Ahtènes peut avoir son prêt, dixit l'Europe

Le ministre grec des Finances, Evangelos Venizelos, s'entretient avec la directrice générale du FMI, Christine Lagarde. © Reuters

Les ministres des Finances de la zone euro ont approuvé le déblocage de 8 milliards d'euros en faveur de la Grèce. Mais le versement de cette sixième tranche du prêt dépend in fine du feu vert du Fonds monétaire international.

Les ministres des Finances de la zone euro ont donné leur feu vert de principe vendredi soir au déblocage d'un prêt de 8 milliards d'euros au total en faveur de la Grèce.
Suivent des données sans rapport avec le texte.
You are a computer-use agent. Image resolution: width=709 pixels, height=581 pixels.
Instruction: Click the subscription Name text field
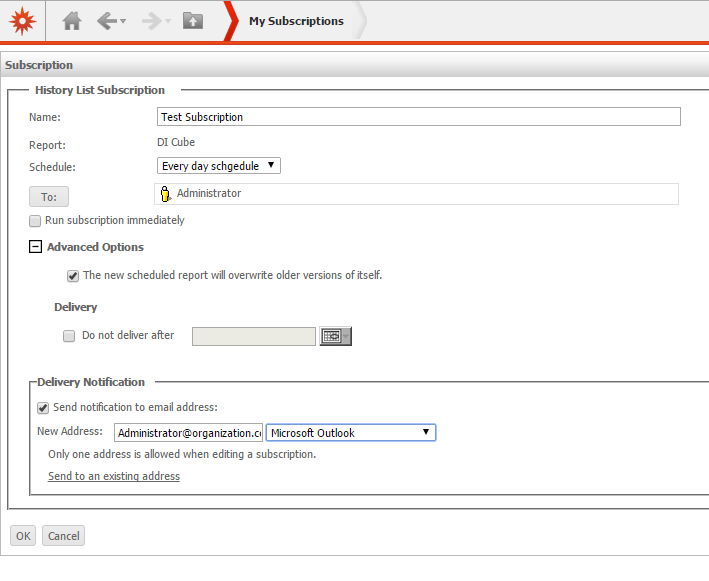click(x=419, y=117)
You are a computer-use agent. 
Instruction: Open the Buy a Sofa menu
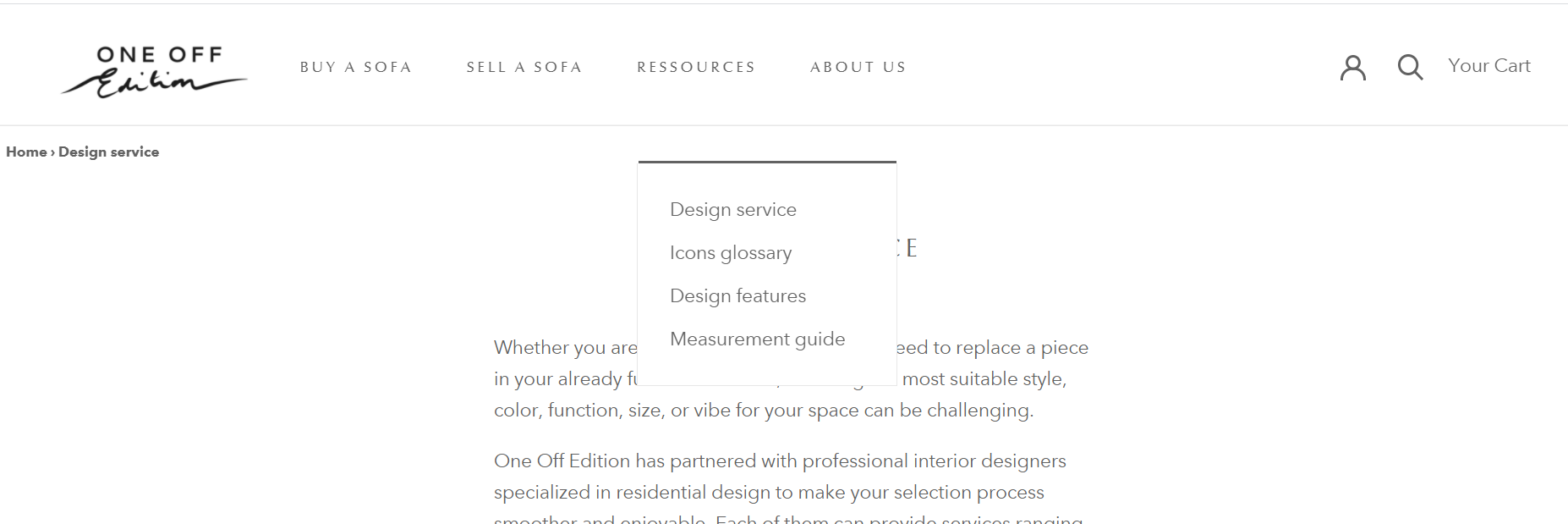click(356, 67)
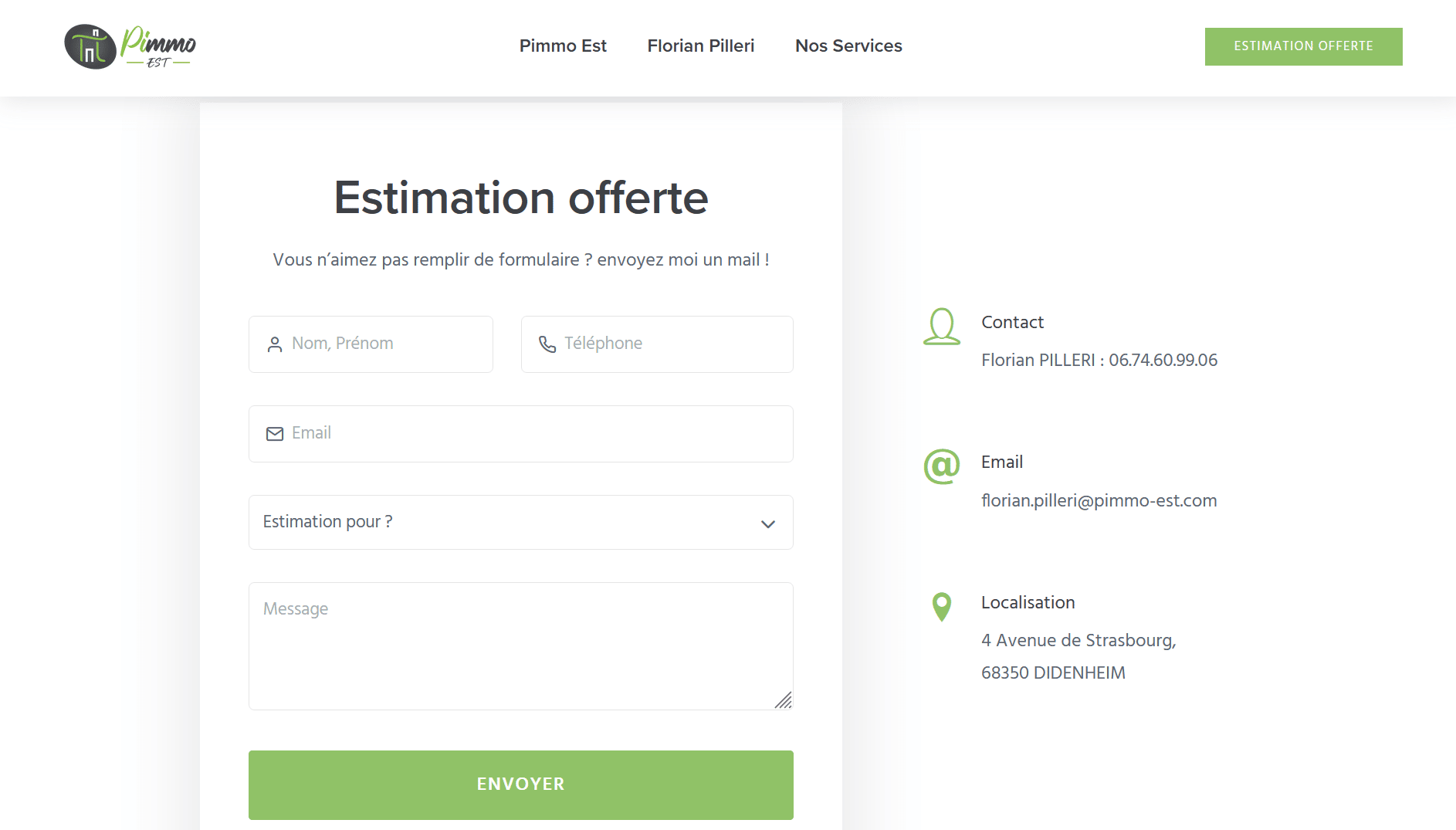Image resolution: width=1456 pixels, height=830 pixels.
Task: Click the green @ email icon
Action: [942, 466]
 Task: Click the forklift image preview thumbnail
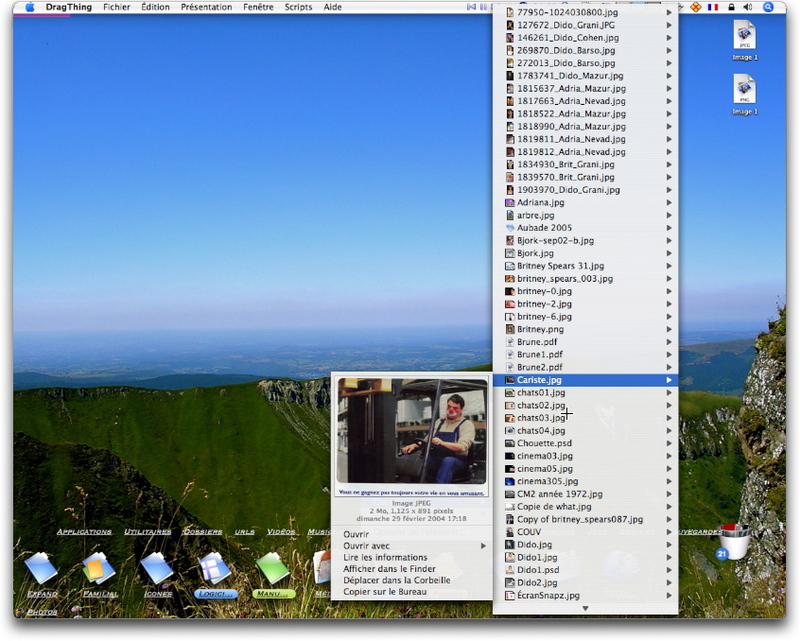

Toujours réunis dans la soirée à Bruxelles, ils ont donné leur aval au versement de la sixième tranche d'assistance financière à la Grèce, dans le cadre du premier plan d'aide décidé en 2010 (d'un montant total de 110 milliards d'euros).

La décision prise à Bruxelles fait suite au vote la veille par le Parlement grec en faveur d'une nouvelle cure de rigueur, en dépit de la protestation de la population, sur fond de grève générale dans tout le pays.

Le reste de l'enveloppe est financée par le Fonds monétaire international qui se réunira ultérieurement pour prendre une décision à ce sujet. Or, des divergences importantes sont apparues cette semaine entre les experts européens et ceux du FMI sur la viabilité de la Grèce à l'issue de l'inspection commune qu'ils ont menée au sein de la troïka des bailleurs de fonds.

Le FMI semble estimer que la Grèce est sur une pente glissante qui rend incertaine sa capacité à faire face au poids de sa dette. Le gouvernement grec s'est du reste inquiété publiquement jeudi de ces divergences d'évaluation.

Malgré la situation difficile du pays, la troïka des bailleurs de fonds a néanmoins rendu un avis favorable au versement du prêt. Les ministres de la zone euro ont rendu leur décision après que le Parlement grec eut adopté la veille une nouvelle cure de rigueur, en dépit de la protestation de la population avec une grève générale dans tout le pays.

Le plan prévoit de nouvelles coupes salariales et le placement en chômage technique d'environ 30.000 personnes dans le secteur public.

Au total, plus de 50.000 personnes avaient défilé dans les rues d'Athènes jeudi, au lendemain d'une manifestation géante qui avait réuni plus de 70.000 personnes dans la capitale et 125.000 dans tout le pays, selon la police.

Les ministres de la zone euro appellent donc Athènes "à réaliser davantage de progrès dans la mise en oeuvre des réformes structurelles et du programme de privatisations".

"Afin d'assurer la soutenabilité de la dette, nous concluerons un second programme d'ajustement économique avec la Grèce, avec une combinaison appropriée de nouveaux financements publics et d'implication du secteur privé", ont-ils également déclaré.

Les ministres ne fournissent toutefois aucun détail sur la participation des banques créancières de la Grèce à la restructuration de la dette grecque, qui s'annonce plus musclée que celle décidée le 21 juillet.